Task details
What is needed is an exact transcription of every entry below, with the pictures left out.

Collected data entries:
━━━━━━━━━━━━━━━━

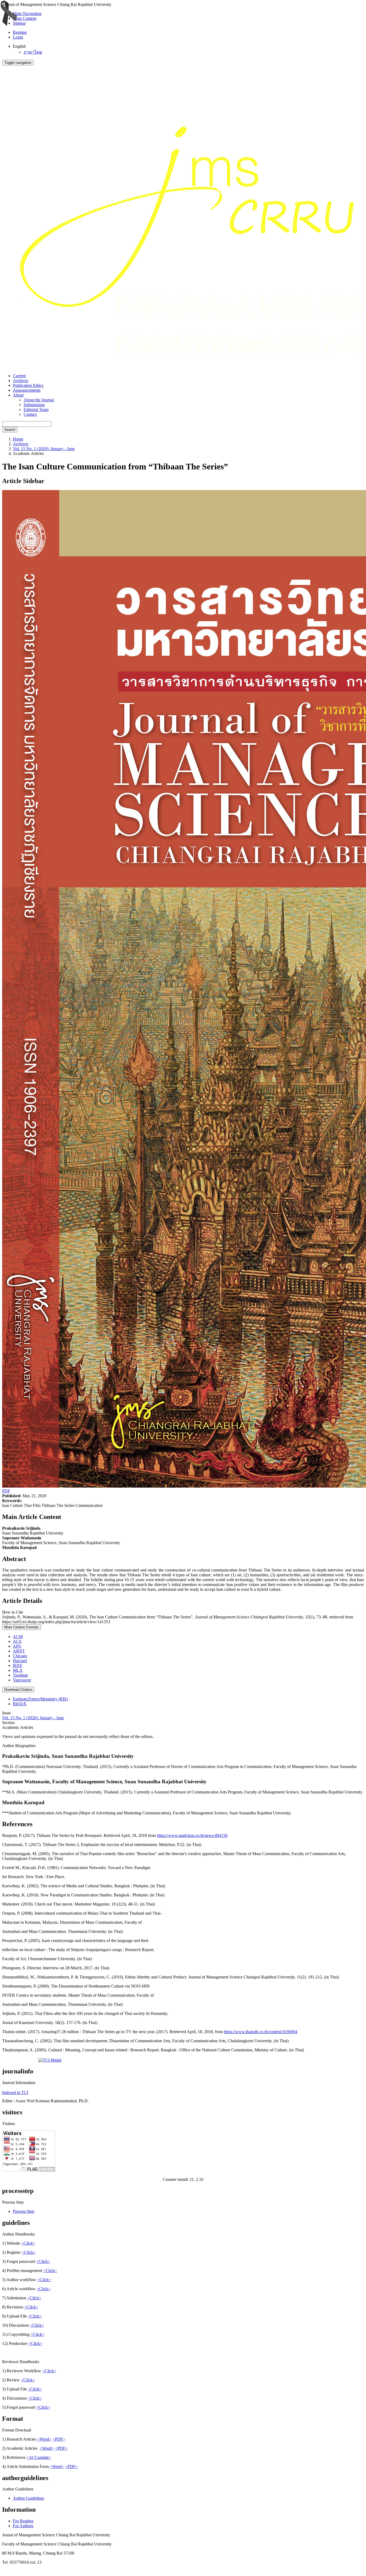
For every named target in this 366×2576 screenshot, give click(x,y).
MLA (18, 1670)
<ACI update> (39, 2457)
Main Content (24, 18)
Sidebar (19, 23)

━━━━━━━━━━━━━━━━

Answer to this problem
For every named target in this 366×2576 screenshot, give click(x,y).
MLA (18, 1670)
<ACI update> (39, 2457)
Main Content (24, 18)
Sidebar (19, 23)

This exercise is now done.